The first bike to roll off the Hinckley production line was a Trophy 1200 in 1991 but, being a modular bike, it shared almost every working part with the firm's other models. To keep costs down, the only difference between models was whether they had three cylinders or four and capacities were changed by altering bore and stroke. Not a recipe for making the best looking bikes around, but it gave us all something to shout about.
But the T595 and the naked T509, released in 1997, were not modular bikes and finally marked Triumph out as a force to be reckoned with. One of the most famous names in biking was back and despite drawing some bad press for allegedly cracking frames on the early models, the firm looked to be well established by the end of the decade.
Bizarrely enough, thanks to another new phenomenon in biking, you could buy a new Triumph cheaper in Spain than in Hinckley. The craze sweeping the biking nation was parallel imports.

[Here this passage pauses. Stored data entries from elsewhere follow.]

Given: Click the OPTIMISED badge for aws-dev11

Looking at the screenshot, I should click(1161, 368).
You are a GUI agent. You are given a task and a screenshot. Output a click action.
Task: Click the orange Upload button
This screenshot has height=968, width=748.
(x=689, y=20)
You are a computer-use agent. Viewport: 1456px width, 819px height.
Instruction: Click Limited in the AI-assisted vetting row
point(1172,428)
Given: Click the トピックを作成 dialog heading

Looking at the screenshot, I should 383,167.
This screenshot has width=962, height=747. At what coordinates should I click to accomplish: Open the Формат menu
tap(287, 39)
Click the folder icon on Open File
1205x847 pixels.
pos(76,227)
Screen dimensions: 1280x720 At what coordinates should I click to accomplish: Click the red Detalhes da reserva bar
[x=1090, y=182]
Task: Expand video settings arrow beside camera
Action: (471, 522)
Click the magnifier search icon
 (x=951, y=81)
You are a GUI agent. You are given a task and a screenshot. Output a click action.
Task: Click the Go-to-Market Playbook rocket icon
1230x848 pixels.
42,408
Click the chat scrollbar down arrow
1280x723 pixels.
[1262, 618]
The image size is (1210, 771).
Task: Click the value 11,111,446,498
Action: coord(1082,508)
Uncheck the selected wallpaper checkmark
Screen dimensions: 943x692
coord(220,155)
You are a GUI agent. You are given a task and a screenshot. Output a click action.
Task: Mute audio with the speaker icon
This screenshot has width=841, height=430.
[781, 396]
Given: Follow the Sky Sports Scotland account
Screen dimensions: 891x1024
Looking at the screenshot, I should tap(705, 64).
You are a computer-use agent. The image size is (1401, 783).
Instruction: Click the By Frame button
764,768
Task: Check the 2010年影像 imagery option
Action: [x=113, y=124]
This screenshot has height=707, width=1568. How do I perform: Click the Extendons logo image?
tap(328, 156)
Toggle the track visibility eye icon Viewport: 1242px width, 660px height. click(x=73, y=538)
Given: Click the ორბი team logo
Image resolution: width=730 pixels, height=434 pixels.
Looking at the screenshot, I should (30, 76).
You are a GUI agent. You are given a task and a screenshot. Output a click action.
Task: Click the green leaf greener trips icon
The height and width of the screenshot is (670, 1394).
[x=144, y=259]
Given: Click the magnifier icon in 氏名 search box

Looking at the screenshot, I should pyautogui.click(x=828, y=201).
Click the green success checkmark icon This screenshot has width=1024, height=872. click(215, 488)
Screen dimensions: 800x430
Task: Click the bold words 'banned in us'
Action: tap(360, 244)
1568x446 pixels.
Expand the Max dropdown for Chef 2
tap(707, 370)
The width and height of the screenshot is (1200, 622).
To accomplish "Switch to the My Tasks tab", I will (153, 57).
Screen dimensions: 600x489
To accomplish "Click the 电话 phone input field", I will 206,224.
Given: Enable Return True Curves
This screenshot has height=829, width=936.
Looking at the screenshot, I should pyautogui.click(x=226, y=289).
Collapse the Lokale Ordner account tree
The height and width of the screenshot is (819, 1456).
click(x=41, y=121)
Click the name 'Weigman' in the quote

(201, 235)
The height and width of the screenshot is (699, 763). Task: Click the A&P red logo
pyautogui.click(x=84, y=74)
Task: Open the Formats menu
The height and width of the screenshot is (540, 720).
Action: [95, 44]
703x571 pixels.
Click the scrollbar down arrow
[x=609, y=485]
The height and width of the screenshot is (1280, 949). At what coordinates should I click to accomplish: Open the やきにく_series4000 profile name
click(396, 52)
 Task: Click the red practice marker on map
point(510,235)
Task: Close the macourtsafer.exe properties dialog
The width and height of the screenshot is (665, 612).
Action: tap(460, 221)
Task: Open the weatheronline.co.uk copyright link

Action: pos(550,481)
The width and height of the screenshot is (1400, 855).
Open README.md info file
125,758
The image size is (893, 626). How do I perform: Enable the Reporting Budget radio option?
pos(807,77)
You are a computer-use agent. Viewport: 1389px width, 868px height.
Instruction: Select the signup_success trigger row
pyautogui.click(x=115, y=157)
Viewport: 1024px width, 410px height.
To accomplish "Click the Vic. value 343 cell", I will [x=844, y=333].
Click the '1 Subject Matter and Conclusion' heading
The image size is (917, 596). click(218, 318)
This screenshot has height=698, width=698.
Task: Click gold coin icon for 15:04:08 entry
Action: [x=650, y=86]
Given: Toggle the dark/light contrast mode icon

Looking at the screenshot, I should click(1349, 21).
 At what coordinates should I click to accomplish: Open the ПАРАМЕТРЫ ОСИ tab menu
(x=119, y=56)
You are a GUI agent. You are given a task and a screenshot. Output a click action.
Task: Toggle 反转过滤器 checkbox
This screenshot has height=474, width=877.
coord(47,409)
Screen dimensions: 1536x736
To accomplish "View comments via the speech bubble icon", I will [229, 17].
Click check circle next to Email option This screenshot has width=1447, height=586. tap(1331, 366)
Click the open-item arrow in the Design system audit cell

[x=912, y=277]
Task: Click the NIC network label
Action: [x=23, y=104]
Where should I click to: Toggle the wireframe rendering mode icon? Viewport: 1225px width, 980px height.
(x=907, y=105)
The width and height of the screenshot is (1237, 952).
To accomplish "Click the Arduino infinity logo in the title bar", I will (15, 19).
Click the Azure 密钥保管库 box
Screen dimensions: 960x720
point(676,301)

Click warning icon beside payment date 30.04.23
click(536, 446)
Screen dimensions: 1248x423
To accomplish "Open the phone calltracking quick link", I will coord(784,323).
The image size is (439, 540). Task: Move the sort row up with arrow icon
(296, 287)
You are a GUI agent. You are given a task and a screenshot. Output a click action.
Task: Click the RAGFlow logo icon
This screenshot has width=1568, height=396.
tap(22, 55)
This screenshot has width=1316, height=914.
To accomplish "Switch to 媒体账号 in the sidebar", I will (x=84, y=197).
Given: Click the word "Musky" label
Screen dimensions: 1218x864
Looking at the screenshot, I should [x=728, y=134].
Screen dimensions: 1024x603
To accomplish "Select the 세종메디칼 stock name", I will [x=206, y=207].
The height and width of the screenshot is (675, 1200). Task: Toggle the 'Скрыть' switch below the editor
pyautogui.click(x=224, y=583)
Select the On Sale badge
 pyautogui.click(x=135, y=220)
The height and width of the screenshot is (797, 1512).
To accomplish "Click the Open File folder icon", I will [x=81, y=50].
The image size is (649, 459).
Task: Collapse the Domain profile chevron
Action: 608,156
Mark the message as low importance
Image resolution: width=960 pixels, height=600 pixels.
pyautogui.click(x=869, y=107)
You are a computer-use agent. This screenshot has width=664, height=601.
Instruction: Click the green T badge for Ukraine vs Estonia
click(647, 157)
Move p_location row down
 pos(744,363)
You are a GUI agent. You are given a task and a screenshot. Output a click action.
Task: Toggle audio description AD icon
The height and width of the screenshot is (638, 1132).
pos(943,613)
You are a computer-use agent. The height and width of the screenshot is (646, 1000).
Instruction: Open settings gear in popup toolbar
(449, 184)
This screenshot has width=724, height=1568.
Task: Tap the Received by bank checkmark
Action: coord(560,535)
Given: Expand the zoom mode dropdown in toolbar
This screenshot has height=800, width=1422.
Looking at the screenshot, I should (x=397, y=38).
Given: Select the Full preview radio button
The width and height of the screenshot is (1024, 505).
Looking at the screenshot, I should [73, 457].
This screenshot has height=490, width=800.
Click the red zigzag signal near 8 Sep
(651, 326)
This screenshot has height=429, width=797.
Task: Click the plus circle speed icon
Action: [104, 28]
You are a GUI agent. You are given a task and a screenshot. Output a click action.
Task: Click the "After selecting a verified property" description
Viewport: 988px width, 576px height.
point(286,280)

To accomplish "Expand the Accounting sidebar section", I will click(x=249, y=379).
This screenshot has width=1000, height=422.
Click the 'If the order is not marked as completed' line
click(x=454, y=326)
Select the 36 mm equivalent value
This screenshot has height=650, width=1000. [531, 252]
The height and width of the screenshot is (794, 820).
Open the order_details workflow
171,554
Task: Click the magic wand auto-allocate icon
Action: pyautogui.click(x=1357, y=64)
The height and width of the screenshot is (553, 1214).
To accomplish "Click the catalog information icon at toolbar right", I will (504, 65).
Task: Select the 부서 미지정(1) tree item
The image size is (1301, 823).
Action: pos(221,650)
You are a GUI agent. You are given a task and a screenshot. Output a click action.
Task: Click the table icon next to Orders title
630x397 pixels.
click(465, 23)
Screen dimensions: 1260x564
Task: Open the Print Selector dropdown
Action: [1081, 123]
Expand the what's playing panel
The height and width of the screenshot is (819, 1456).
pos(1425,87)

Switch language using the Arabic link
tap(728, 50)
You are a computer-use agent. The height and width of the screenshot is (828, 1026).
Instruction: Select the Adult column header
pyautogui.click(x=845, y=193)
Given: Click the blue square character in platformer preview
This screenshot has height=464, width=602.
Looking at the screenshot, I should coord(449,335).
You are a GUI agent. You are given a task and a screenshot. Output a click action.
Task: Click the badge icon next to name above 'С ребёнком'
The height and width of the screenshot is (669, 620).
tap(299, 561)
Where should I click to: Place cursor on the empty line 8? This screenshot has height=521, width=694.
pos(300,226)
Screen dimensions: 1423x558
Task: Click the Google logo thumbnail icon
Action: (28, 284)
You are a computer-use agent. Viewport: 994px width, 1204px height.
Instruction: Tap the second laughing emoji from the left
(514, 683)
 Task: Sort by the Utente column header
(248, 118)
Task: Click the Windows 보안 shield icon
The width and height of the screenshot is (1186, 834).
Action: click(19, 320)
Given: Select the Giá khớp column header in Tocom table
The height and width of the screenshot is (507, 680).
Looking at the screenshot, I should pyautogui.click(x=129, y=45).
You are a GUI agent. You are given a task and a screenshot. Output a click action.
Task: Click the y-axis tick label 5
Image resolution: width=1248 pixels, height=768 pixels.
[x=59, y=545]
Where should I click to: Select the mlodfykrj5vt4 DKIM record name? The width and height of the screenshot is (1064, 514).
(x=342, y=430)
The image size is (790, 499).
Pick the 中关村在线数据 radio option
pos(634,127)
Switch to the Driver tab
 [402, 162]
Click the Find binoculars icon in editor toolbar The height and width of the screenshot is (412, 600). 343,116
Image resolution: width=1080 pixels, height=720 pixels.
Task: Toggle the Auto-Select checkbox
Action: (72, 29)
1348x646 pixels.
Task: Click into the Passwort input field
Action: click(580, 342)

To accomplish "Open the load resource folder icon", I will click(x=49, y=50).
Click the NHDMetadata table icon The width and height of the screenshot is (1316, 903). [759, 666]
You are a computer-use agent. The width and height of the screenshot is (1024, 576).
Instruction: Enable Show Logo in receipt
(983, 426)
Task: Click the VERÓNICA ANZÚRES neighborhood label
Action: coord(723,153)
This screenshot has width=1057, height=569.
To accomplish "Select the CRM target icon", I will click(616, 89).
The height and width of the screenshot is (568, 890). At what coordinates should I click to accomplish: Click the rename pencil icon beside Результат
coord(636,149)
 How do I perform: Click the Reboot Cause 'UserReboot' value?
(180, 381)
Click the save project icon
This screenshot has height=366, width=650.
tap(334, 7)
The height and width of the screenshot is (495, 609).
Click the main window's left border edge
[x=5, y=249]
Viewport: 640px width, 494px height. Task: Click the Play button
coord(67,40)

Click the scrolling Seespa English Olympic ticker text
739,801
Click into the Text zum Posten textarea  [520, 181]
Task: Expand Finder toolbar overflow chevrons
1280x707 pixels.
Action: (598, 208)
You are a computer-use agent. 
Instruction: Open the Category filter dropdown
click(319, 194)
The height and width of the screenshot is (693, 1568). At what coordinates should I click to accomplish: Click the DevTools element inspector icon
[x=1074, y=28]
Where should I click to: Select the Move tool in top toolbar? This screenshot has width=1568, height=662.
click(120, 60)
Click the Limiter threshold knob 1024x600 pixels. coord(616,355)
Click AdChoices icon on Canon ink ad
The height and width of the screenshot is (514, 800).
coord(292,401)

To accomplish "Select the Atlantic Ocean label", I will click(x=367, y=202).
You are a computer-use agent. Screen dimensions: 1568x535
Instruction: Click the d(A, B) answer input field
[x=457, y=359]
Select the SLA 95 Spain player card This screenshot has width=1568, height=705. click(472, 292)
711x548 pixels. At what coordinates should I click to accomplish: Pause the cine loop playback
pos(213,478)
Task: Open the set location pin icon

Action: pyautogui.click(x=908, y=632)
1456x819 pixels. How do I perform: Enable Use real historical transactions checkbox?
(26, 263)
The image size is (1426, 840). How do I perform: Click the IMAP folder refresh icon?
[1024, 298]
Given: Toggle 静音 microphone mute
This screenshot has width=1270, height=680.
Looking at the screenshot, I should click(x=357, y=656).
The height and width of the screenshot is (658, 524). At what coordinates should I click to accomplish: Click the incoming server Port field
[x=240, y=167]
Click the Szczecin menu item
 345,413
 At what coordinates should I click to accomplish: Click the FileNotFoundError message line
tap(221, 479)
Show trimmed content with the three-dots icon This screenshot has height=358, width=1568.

Not to be confused with grey imports (which are bikes brought into the UK which were never intended to be released in this market), parallels were bikes bought cheaply from source and imported through unofficial channels. This obviously got up the noses of the official importers who all of a sudden had to find ways to justify charging several grand more for their 'official' bikes. Parallel buyers initially were not included in safety recalls, warranty cover, were offered no bonuses like official buyers and had little things like KPH speedos to worry about. But as the parallel business expanded, better deals were on offer and the official importers were forced to drop prices as they ran out of excuses. Yee ha! Cheap bikes for all. But for how long? The price gap between parallels and official bikes had been reduced and many people preferred to shell out a bit extra for the piece of mind that buying an official bike would provide. But as official prices start creeping up again, how long before there's another parallel boom to echo that of the late 90s?
Some major celebs got into biking too in the 1990s, chief amongst them being Trainspotting star himself Ewan McGregor. The Ducati 748-owning Scot attended track days and even backed a couple of race teams in between bouts of filming. And he still intends to run a WSB team some day. Good egg. May the Force be with him.
Prodigy's Keith Flint went one better than McGregor when he started club racing on a 916 after honing his skills on his souped-up FireBlade at track days. The nutty Braintree boy was a bit of a crasher but he was bloody quick when he stayed on the bike. And he mucked in with all the other clubbie lads, sleeping in a tent and pissing in a bottle. But then, that sounds just like a music festival anyway so he was probably well used to it.